Un dernier tableau ressort, net et vif, dans la pénombre et la confusion de mes souvenirs. Les mousses et moi, accrochés les uns aux autres, nous titubons sous les étoiles, sauf l’un d’entre eux qui reste à l’écart, assis par terre, et fond en larmes ; nous entonnons une joyeuse chanson de marins dont nous marquons la cadence en agitant des bouteilles carrées. D’un bout à l’autre de la rue, nous parviennent les échos des chœurs de matelots qui braillent comme nous. La vie me paraît grande, belle, romanesque et magnifiquement folle !

Les ténèbres se dissipent, j’ouvre les yeux aux premiers feux de l’aurore, et je vois, penchée sur moi, une Japonaise m’interrogeant d’un regard inquiet. C est la femme du pilote du port, qui m’a trouvé allongé sur le pas de sa porte. J’ai froid, je grelotte, je souffre des suites de mon orgie. Je m’aperçois que je suis légèrement vêtu. Ces salauds de déserteurs ! Ils ont l’habitude des départs clandestins ! Ils sont partis avec ce que je possédais : montre, dollars, manteau, ceinture, tout s’en est allé, jusqu’à mes souliers.

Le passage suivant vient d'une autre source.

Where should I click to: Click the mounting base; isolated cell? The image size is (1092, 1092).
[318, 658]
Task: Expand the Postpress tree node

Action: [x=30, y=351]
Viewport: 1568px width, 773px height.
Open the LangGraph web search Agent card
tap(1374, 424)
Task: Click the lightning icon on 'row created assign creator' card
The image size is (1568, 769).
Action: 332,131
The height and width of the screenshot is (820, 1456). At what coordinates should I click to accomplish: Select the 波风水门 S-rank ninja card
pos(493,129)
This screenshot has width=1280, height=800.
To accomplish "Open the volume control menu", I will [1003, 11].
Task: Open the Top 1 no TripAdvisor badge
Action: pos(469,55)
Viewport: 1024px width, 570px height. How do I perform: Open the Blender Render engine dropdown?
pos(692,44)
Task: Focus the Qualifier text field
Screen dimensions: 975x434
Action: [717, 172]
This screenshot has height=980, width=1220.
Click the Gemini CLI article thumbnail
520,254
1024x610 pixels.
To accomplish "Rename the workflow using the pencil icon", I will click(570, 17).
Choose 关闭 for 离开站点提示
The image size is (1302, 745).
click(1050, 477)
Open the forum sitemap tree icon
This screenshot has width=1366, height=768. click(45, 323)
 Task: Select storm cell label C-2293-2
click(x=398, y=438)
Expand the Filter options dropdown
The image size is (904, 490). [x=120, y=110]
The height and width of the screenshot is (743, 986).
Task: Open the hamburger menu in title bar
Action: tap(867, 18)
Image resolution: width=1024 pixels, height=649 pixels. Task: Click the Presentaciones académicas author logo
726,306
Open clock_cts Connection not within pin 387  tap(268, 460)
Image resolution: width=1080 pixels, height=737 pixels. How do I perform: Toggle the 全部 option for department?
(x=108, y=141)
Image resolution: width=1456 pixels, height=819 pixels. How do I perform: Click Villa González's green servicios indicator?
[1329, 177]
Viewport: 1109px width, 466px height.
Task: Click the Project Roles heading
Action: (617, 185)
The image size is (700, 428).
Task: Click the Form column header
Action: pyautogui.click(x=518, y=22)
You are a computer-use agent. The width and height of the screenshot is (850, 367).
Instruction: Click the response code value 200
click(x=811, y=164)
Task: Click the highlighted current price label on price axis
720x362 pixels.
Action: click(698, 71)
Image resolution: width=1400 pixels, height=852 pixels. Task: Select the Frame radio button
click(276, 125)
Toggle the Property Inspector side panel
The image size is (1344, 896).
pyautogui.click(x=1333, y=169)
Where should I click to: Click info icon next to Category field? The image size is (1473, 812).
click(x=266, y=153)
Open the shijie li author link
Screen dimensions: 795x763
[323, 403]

Voilà un échantillon de mes dix jours de congé aux îles Bonin. Victor, guéri de sa démence, vint nous rejoindre, Axel et moi. Après quoi, nous refrénâmes quelque peu nos bordées. Mais hélas, jamais nous ne devions gravir ce sentier de lave au milieu des fleurs ! Nous n’avions vu que la ville et les bouteilles carrées !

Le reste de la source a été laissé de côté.